▶ [Provided text]
----------

17.13. Kafka Streams Integration¶
The Kafka Data Store can integrate with Kafka Streams applications as both a source and a destination.
To read from or write to a GeoMesa Kafka topic, use the org.locationtech.geomesa.kafka.streams.GeoMesaStreamsBuilder
class. This class wraps a regular Kafka StreamsBuilder
with convenience methods for mapping feature types to
topics and loading serializers.
17.13.1. Streams Data Model¶
Messages are based on SimpleFeatures and modelled as a simple case class:
case class GeoMesaMessage(action: MessageAction, attributes: Seq[AnyRef], userData: Map[String, String])
object MessageAction extends Enumeration {
type MessageAction = Value
val Upsert, Delete = Value
}
17.13.2. Read Example¶
The following is adapted from the word-count example in Kafka Streams:
import org.apache.kafka.streams.scala.ImplicitConversions._
import org.apache.kafka.streams.scala.serialization.Serdes._
import org.locationtech.geomesa.kafka.streams.GeoMesaStreamsBuilder
// these are the parameters normally passed to DataStoreFinder
val params = Map[String, String](
"kafka.brokers" -> "localhost:9092",
"kafka.zookeepers" -> "localhost:2181"
)
val builder = GeoMesaStreamsBuilder(params)
// read in the feature type and turn the attributes into a space-separated string
val textLines: KStream[String, String] =
builder.stream("my-feature-type")
.map((k, v) => (k, v.attributes.map(_.toString.replaceAll(" ", "_")).mkString(" ")))
val wordCounts: KTable[String, Long] =
textLines
.flatMapValues(textLine => textLine.split(" +"))
.groupBy((_, word) => word)
.count()(Materialized.as("counts-store"))
wordCounts.toStream.to("word-count")
val topology = builder.build()
// construct the streams app as normal
import org.locationtech.geomesa.kafka.jstreams.GeoMesaStreamsBuilder;
// these are the parameters normally passed to DataStoreFinder
Map<String, String> params = new HashMap<>();
params.put("kafka.brokers", "localhost:9092");
params.put("kafka.zookeepers", "localhost:2181");
GeoMesaStreamsBuilder builder = GeoMesaStreamsBuilder.create(params)
// read in the feature type and turn the attributes into a space-separated string
KStream<String, String> textLines =
builder.stream("my-feature-type")
.mapValues(v -> v.asJava().stream().map(Object::toString).collect(Collectors.joining(" ")));
KTable<String, Long> wordCounts =
textLines
.flatMapValues(textLine -> Arrays.asList(textLine.split(" +")))
.groupBy((k, word) -> word)
.count(Materialized.as("counts-store"));
wordCounts.toStream().to("word-count", Produced.with(Serdes.String(), Serdes.Long()));
Topology topology = builder.build();
// construct the streams app as normal
17.13.3. Write Example¶
The following shows how to persist data back to a GeoMesa topic:
import org.apache.kafka.streams.scala.ImplicitConversions._
import org.apache.kafka.streams.scala.serialization.Serdes._
import org.locationtech.geomesa.kafka.streams.GeoMesaMessage
import org.locationtech.geomesa.kafka.streams.GeoMesaStreamsBuilder
// these are the parameters normally passed to DataStoreFinder
val params = Map[String, String](
"kafka.brokers" -> "localhost:9092",
"kafka.zookeepers" -> "localhost:2181"

----------

▶ [Provided data]
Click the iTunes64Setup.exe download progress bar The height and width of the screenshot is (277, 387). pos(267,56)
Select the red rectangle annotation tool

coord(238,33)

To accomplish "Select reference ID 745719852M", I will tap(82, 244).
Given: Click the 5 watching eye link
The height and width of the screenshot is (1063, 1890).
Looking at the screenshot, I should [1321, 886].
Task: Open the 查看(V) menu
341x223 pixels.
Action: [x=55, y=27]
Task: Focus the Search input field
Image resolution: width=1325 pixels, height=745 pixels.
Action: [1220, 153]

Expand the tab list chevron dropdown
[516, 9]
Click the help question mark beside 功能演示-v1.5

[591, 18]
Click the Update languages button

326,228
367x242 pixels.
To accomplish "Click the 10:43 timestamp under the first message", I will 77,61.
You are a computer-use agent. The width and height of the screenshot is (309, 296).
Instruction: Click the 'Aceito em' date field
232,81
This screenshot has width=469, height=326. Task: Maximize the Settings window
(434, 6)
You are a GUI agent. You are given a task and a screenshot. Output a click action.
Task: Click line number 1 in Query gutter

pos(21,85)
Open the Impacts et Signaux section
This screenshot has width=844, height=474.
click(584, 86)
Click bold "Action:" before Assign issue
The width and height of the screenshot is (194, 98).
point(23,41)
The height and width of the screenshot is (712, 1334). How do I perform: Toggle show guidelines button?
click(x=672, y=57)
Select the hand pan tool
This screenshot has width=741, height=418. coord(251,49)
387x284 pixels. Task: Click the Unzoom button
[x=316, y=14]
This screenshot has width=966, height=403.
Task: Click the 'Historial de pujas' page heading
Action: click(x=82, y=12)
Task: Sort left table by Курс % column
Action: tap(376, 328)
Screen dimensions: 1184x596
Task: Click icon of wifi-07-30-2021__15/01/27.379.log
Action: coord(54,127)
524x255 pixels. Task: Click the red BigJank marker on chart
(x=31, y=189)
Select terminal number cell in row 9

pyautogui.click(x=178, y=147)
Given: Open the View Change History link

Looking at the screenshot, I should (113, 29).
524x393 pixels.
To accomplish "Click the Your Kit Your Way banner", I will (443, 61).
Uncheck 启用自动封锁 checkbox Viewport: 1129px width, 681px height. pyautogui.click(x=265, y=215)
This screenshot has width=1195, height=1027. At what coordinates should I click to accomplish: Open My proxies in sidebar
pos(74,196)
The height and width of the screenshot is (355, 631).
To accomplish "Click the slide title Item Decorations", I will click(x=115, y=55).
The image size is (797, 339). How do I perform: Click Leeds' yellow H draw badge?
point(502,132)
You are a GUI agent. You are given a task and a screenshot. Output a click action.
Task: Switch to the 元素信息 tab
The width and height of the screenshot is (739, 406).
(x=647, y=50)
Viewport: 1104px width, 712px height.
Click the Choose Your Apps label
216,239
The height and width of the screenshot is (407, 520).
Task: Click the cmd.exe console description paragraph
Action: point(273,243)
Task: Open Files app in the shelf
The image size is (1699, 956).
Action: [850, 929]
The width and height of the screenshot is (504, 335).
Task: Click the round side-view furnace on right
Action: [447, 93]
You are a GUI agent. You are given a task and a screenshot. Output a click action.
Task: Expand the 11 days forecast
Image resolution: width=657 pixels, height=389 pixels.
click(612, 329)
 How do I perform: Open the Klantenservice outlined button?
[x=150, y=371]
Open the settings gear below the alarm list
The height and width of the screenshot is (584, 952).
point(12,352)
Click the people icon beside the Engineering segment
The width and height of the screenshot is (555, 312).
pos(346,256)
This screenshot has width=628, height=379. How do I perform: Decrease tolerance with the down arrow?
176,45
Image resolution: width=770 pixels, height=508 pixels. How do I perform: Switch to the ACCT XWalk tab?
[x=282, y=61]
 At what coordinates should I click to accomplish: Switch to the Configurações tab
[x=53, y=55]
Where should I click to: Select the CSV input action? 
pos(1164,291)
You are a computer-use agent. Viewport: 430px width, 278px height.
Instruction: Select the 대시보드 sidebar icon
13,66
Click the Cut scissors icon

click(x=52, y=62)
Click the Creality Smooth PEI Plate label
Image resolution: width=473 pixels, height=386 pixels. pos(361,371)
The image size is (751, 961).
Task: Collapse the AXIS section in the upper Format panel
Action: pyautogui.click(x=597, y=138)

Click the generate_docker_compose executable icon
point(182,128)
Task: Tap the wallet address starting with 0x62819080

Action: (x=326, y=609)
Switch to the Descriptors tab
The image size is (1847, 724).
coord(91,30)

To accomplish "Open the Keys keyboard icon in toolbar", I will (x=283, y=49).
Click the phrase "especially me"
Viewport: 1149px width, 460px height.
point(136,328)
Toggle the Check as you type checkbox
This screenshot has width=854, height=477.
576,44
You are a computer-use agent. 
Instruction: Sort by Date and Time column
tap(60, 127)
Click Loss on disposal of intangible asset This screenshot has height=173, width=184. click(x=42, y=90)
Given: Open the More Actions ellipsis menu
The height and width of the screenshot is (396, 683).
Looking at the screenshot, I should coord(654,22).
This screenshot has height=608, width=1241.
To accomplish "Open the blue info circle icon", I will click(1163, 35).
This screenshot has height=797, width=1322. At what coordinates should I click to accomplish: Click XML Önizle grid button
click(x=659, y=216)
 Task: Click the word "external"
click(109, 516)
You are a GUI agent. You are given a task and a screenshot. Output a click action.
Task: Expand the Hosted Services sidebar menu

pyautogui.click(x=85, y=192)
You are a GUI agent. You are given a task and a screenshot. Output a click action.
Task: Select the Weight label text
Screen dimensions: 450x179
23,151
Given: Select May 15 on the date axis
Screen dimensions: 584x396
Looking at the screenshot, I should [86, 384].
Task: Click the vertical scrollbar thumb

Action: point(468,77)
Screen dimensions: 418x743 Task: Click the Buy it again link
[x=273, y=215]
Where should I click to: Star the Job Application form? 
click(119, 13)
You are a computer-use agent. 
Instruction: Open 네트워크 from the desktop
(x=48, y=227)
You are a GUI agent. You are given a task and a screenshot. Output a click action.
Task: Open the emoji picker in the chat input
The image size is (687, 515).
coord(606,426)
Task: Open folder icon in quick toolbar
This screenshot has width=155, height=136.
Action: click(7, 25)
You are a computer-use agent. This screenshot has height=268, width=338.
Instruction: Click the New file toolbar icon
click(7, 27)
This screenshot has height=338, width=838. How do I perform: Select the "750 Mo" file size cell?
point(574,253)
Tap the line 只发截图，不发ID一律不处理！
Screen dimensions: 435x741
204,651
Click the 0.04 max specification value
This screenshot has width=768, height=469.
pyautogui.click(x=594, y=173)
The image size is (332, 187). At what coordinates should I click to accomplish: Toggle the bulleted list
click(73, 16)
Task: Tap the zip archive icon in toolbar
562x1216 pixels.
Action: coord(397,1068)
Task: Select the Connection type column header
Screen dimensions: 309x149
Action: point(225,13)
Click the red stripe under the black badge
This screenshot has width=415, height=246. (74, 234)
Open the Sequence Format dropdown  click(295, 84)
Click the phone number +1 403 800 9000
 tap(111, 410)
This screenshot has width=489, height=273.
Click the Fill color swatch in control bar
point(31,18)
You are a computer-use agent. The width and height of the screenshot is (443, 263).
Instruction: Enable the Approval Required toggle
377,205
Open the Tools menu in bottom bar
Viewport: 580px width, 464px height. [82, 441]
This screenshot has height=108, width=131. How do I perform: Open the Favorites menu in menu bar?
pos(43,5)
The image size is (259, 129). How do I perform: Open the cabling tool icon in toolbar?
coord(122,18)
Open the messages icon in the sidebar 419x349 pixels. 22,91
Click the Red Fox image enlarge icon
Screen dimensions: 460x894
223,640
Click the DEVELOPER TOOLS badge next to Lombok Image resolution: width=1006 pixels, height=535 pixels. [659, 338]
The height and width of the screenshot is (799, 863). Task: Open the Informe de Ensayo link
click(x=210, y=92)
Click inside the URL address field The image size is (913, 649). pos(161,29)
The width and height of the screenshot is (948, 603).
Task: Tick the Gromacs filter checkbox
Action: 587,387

----------

▶ [Required actions]
a) In the Kafka Streams integration page, which two values does the MessageAction enumeration define?
b) Reproduce everything in the Kafka Streams integration page from "val wordCounts: KTable[String, Long]" down to "builder = GeoMesaStreamsBuilder.create(params)".
The records play no part in what is asked here.

▶ [Solved tasks]
a) Upsert and Delete.

b)
val wordCounts: KTable[String, Long] =
textLines
.flatMapValues(textLine => textLine.split(" +"))
.groupBy((_, word) => word)
.count()(Materialized.as("counts-store"))
wordCounts.toStream.to("word-count")
val topology = builder.build()
// construct the streams app as normal
import org.locationtech.geomesa.kafka.jstreams.GeoMesaStreamsBuilder;
// these are the parameters normally passed to DataStoreFinder
Map<String, String> params = new HashMap<>();
params.put("kafka.brokers", "localhost:9092");
params.put("kafka.zookeepers", "localhost:2181");
GeoMesaStreamsBuilder builder = GeoMesaStreamsBuilder.create(params)